--- Extracted data Enclosed Below ---

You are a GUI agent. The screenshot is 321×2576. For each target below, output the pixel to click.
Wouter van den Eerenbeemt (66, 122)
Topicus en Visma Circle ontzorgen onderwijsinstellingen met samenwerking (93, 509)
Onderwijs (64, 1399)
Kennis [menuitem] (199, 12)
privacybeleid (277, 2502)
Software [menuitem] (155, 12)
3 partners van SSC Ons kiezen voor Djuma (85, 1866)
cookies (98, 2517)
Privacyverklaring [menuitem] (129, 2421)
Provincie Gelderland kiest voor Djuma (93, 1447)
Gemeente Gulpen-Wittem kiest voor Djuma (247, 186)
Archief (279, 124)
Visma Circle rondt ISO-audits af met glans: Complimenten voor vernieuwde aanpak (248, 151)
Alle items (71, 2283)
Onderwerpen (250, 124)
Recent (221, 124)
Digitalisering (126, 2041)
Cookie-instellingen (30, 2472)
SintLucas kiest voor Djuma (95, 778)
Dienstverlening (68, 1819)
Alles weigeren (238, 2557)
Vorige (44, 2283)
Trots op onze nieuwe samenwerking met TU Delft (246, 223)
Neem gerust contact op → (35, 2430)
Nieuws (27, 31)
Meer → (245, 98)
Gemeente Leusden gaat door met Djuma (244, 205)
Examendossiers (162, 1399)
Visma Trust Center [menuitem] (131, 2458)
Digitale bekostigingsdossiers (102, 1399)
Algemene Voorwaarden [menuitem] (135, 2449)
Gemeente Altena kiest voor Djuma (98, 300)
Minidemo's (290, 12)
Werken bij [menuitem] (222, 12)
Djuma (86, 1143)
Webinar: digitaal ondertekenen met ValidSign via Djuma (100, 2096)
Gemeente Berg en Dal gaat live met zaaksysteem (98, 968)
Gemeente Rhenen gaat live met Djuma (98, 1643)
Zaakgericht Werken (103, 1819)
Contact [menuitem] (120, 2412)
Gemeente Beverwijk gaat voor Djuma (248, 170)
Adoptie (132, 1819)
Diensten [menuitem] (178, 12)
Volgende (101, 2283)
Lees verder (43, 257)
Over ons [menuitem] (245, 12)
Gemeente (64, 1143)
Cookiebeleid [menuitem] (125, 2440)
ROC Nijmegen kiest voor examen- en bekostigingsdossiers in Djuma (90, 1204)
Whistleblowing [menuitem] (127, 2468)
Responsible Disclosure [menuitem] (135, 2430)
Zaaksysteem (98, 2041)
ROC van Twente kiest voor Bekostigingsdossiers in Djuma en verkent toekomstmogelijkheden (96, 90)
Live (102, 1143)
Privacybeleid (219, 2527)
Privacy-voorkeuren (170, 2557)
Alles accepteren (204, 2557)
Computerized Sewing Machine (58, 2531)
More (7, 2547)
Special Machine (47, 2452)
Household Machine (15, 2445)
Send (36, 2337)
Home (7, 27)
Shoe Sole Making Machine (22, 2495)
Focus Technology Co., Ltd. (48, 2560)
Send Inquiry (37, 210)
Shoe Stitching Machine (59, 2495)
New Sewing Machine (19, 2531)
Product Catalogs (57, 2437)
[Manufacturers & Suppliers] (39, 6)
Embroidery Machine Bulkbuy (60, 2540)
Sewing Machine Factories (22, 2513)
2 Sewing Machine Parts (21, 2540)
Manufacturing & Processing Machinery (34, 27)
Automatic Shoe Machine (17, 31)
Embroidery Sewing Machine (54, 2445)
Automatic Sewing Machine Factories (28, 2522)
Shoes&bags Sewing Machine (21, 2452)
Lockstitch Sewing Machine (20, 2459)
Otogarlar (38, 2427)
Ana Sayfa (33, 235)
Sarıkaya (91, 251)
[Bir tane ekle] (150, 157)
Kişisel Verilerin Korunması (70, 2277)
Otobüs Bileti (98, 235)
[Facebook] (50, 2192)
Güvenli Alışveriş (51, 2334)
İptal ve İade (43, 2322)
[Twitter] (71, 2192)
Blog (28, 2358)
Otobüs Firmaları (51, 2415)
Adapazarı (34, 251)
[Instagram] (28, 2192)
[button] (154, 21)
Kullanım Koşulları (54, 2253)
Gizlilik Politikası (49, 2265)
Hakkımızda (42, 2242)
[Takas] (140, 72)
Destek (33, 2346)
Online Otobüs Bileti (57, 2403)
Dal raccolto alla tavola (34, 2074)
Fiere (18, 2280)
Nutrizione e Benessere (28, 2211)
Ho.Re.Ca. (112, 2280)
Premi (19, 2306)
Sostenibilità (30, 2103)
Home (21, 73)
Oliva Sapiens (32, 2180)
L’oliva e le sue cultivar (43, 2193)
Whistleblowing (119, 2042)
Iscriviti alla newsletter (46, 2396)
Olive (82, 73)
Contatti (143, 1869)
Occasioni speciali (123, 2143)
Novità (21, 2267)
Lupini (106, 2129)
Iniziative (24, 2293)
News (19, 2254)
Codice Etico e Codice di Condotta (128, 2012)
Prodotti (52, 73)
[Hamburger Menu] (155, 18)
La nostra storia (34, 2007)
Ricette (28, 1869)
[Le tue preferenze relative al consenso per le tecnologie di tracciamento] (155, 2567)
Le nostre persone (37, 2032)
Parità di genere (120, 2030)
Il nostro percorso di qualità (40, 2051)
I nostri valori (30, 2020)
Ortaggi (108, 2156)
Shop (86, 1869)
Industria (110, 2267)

--- End of Enclosed Extracted data ---

● Your goal:
Work out how many lines of the preceding data contain the word "Circle". Reply with that number only.

● Answer to this task:
2